=== WHAT YOU HAVE TO DO ===
Nothing but the exact lines from the one containing "Hry ve slevě (166, 481)" through the last line of the records below belongs in your answer.

[Saved data entries]
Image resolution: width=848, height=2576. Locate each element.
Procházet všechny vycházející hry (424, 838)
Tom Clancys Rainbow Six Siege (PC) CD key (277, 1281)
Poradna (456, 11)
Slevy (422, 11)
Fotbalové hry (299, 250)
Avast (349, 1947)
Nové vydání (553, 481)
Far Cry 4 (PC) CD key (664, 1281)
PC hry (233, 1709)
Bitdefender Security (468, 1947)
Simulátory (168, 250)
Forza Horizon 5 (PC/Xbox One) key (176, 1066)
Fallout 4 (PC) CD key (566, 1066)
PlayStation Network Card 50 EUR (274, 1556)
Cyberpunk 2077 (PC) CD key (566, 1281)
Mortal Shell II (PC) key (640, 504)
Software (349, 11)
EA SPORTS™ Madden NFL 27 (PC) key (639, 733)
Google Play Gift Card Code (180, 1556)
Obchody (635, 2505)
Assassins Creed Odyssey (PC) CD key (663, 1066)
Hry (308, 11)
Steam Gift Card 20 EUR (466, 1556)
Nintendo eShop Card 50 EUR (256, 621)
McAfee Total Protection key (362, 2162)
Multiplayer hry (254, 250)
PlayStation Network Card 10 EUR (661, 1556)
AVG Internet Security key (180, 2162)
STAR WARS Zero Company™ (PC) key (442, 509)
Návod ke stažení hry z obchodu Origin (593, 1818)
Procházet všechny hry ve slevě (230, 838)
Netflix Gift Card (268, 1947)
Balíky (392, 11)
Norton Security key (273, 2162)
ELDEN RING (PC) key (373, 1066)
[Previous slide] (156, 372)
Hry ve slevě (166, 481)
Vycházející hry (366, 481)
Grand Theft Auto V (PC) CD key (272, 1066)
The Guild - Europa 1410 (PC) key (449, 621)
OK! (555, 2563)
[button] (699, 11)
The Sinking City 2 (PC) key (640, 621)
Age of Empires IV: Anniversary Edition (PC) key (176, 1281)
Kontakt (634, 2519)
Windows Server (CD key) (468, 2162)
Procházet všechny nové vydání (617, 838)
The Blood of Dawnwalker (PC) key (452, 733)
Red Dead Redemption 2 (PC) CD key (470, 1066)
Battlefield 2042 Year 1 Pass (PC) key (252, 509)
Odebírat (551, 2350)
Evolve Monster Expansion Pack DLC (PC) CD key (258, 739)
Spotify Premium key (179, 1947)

=== WRITTEN ANSWER ===
Hry ve slevě (166, 481)
Vycházející hry (366, 481)
Grand Theft Auto V (PC) CD key (272, 1066)
The Guild - Europa 1410 (PC) key (449, 621)
OK! (555, 2563)
[button] (699, 11)
The Sinking City 2 (PC) key (640, 621)
Age of Empires IV: Anniversary Edition (PC) key (176, 1281)
Kontakt (634, 2519)
Windows Server (CD key) (468, 2162)
Procházet všechny nové vydání (617, 838)
The Blood of Dawnwalker (PC) key (452, 733)
Red Dead Redemption 2 (PC) CD key (470, 1066)
Battlefield 2042 Year 1 Pass (PC) key (252, 509)
Odebírat (551, 2350)
Evolve Monster Expansion Pack DLC (PC) CD key (258, 739)
Spotify Premium key (179, 1947)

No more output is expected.